Calculate the difference in received outputs vs expected outputs: The activaation function will provide a decimal answer between 0 and 1. We can calculate the difference in the answer that will tell us how close the neural network was to the correct answer.
Update the weights of the nodes: Using the difference calculated in #1, we can start to update the weights of each input to the nodes in the output layer.
Propagate the difference back to the other layers: Once the weights of the nodes in the output layer have been updated, we can calculate what the difference would be for the previous nodes. We continue this process until the weights for the input layer have been updated.

Once all the weights have been updated, we can run another sample of data through our network.
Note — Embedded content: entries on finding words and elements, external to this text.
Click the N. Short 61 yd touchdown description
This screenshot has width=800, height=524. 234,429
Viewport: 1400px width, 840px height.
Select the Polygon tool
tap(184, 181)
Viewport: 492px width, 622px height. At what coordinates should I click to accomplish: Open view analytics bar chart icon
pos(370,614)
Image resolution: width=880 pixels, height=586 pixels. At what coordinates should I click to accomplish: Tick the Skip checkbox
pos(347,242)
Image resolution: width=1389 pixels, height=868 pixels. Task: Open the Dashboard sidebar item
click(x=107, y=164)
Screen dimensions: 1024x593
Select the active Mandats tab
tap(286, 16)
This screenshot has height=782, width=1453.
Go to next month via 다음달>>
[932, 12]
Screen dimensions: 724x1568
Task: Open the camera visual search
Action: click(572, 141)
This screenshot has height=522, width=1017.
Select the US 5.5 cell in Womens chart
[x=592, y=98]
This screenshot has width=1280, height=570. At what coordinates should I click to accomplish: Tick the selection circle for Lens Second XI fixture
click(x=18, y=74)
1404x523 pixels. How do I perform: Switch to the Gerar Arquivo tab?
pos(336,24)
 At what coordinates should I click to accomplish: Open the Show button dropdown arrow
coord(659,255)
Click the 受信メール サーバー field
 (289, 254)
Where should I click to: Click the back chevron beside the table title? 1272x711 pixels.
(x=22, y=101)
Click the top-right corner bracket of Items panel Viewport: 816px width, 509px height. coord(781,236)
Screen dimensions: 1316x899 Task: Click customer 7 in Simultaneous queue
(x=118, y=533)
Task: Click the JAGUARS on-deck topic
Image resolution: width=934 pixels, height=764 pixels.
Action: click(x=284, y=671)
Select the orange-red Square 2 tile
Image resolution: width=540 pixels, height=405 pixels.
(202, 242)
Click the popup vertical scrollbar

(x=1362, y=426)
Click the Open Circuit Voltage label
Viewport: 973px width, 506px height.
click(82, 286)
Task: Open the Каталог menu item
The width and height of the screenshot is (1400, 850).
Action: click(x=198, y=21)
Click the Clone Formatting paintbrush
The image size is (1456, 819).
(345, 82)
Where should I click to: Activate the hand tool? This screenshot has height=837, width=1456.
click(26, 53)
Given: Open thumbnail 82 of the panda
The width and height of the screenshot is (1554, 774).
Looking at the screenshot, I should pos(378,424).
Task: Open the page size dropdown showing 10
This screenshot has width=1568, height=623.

We reppeat this process with all our samples in order to train our network.

Dataset Splits
#

Let’s say your teacher constantly tells you that 1+1 = 2 and 2+2 = 4. But, in the exam, your teacher asks you to calculate 3+3:

Have you just learned what the answer is, or did you learn the fundamental principle required to get to the answer?

You can overtrain yourself by learning the answers instead of learning the required principle itself, and it’s the same with neural networks!

We are training the network with data where we know the answers, so it’s possible for the network to simply learn the answers and not how to calculate the answer. We need to validate that our neural network is learning the process and not the answers. We have to split our dataset into three datasets to combat this:

Training data: This is our largest dataset. We use it to train the network, usually it’s about 70-80% of the original dataset.
Validation data: After each training round, we send this data through our network to determine its performance. If the performance starts to decline, we know we’re starting to overtrain and should stop the process. Usually it’s 10-15% of the original dataset.
Testing data: The network won’t see this data at all until we are done with the training process. Once training is complete, we send through the testing dataset to determine the performance of our network. Usually it’s 10-15% of the orginal dataset.

Putting it all together
#

Time to build our own neural network! We will work with 3 files:

detector.py - The script to build our neural network (some modification made by me from the original from THM).
training_dataset.csv - In this dataset, the elves have not only captured the measurements of the toys but also whether the toy was defective or not. The dataset is used to train, validate and test the model.
testing_dataset.csv - In this dataset, the elves have only captured the measurements of the toys. Once we trained our neural network, we will predict which of the entries in the file are defective toys.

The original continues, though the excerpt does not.